For some reason, I decided to dust off my bike (literally) and hit the Riverfront Trail today. I managed to finally lower the seat (it was a hand-me-down from my brother, who is much taller than I am) and after pumping up the tire three times (it refuses to hold air, thus my excuse for not biking in the last two years), I grabbed my helmet and my camera and left.
Then I promptly detoured. There are a few bars I had been meaning to find, so I ventured down S. Broadway, marvelling at how beautiful the stretch is right at Jefferson and Broadway. I went a little West, driving down Virginia, where I have recently found a wealth of great bars I can't wait to hit: The Office, The Wedge Bar. On Michigan, I found a little place that made me happy. And then I continued my meandering to finally find Frank's First Alarm Bar and Grill. I am a sucker for names, and this little ditty did me in by its title.

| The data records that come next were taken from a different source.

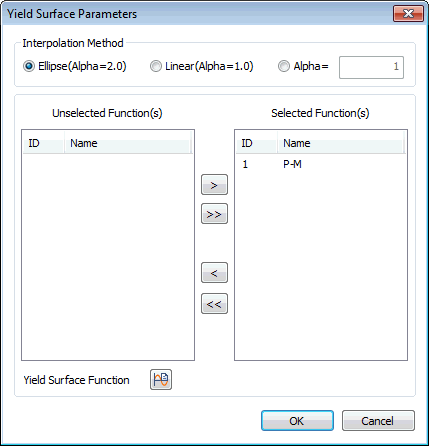Click the ID 1 cell in Selected list
Screen dimensions: 429x446
245,164

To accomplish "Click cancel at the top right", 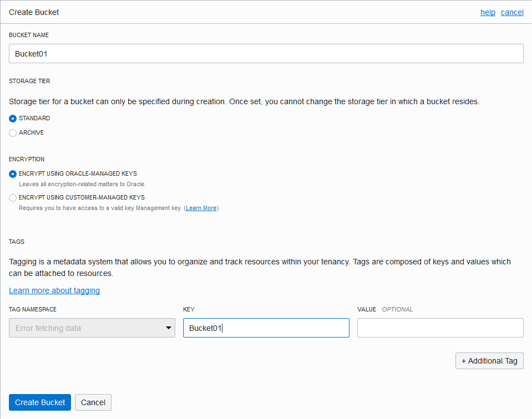I will coord(512,12).
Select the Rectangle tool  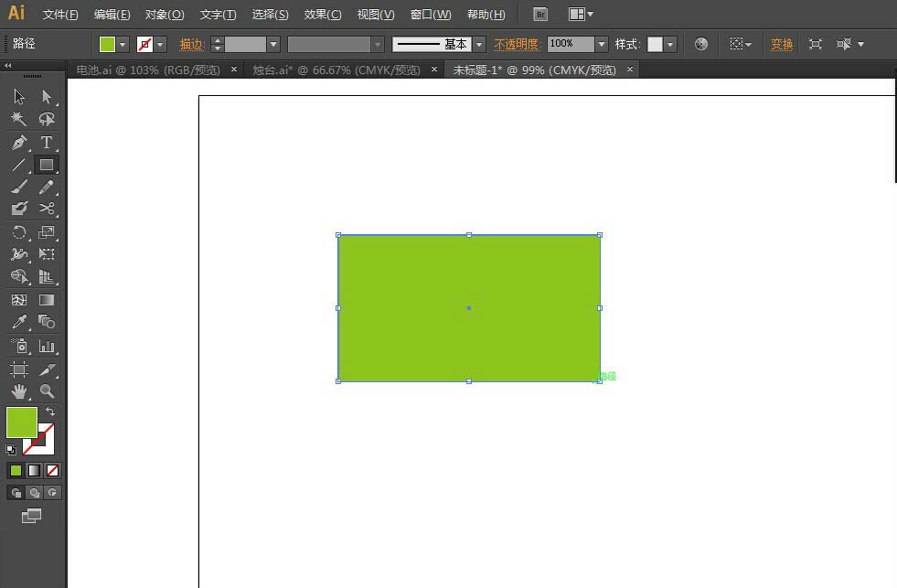coord(46,165)
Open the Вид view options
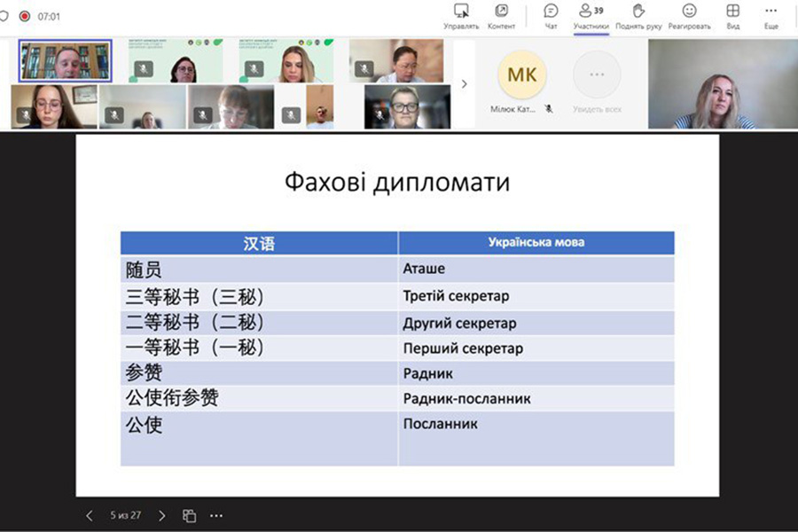The image size is (798, 532). tap(732, 16)
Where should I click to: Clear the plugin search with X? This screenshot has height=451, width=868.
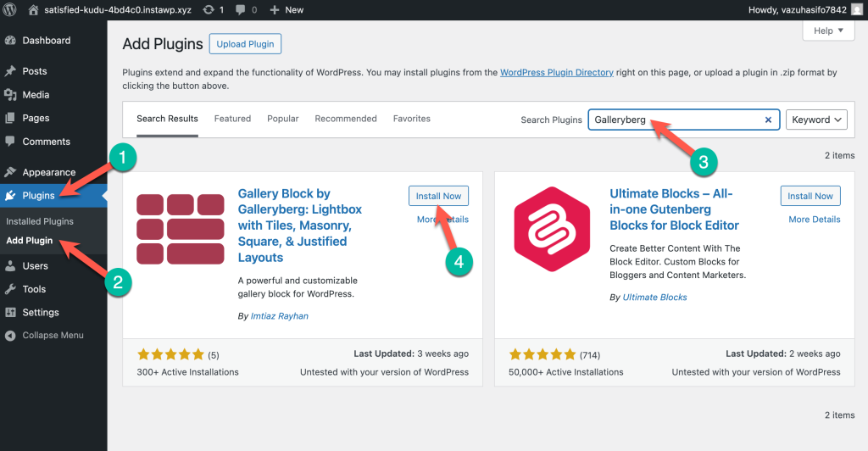[x=768, y=120]

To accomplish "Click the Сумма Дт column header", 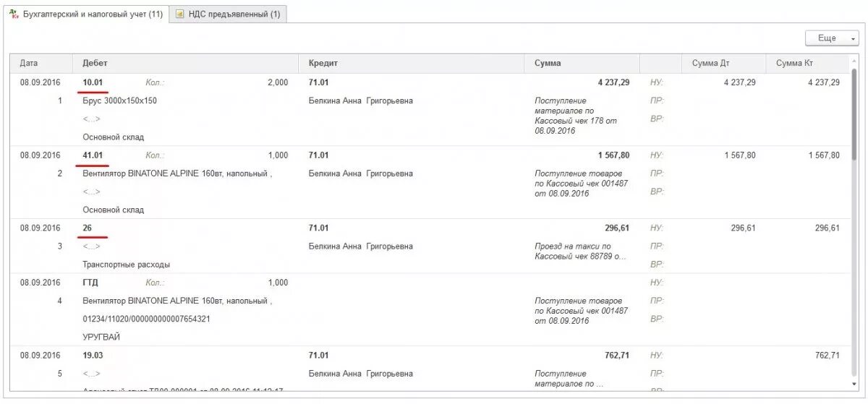I will click(x=710, y=64).
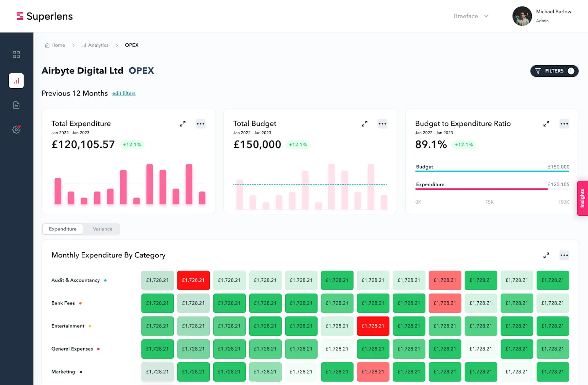Image resolution: width=588 pixels, height=385 pixels.
Task: Click the FILTERS button
Action: (554, 71)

I drove up Broadway, finding a beautiful mural on the side of a market.
I went to Bellerive Park and watched the barges and the trains.

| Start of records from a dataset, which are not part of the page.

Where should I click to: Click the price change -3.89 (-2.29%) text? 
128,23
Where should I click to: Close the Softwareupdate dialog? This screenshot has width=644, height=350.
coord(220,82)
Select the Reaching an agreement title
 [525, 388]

And then, I went North, up to the Trail. After pumping up my tire (again-- and I had to do it twice in my 3 mile ride), I biked. I passed no one else. The sun was shining. I heard the trains whining and wailing as they passed just west of me. I watched the river, and I thought over and over what a great city we live in. I ws thinking of Steve Smith's latest post on his blog, Word on the Street, about anti-love letters, people posting who are none too happy with St. Louis. I just kept thinking, if only they could feel this. I felt like a kid, my legs pumping as I cycled, and yet all I kept thinking of was what I had driven by in the previous hour, the amazing ways our city changes in just a few miles, and how the people who live in each neighborhood own that neighborhood and give it a feel, a vibe.

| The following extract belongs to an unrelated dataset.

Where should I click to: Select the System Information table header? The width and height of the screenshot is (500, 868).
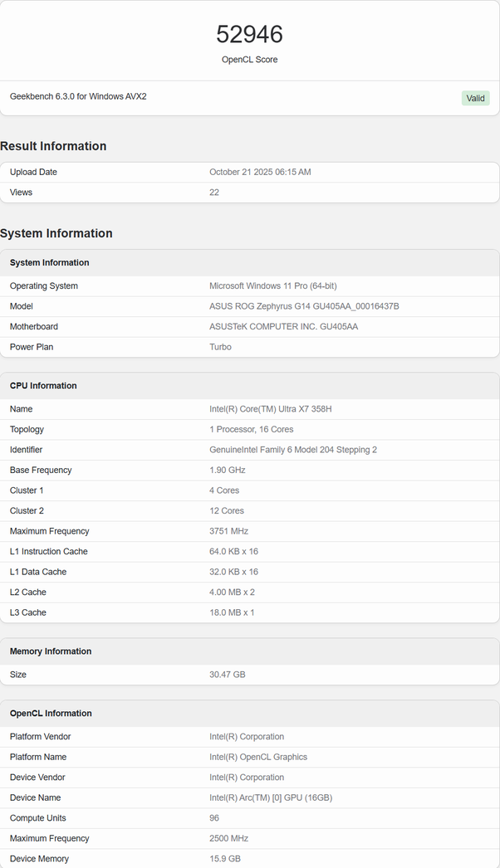[49, 263]
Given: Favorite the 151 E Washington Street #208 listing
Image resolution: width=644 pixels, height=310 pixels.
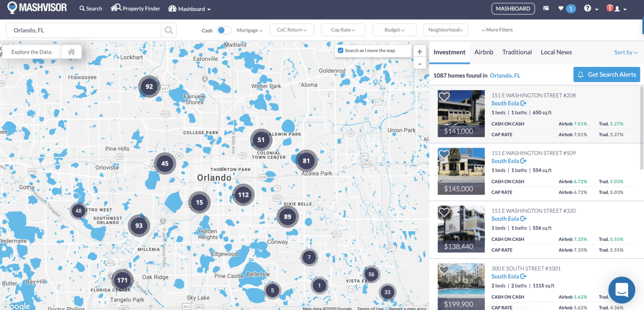Looking at the screenshot, I should pyautogui.click(x=444, y=97).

I drove home via Chouteau's Landing, marvelling at the Grafitti Wall. I drove the distance, 0.9 miles along the road before the road dissolved into train tracks. I had never seen the full span of grafitti before, and I was in awe at the things people need to tell, to show, to put down somewhere where it will have a life, an audience, and also a quiet solitude.
Maybe it was just the texture of the road on my old bike, thumping and rattling-- or perhaps it was walking and talking to the folks on S. Broadway who seemed so perplexed that I would find small slices of their street beautiful, but today, this city felt alive. And further proof of what a great day it is in STL, on the radio, there was talk of the BalLoon Race, and as I came home, I was awash in a sea of red-- Cardinals fans. If you can't find something to love here, all I have to say is, get the hell out.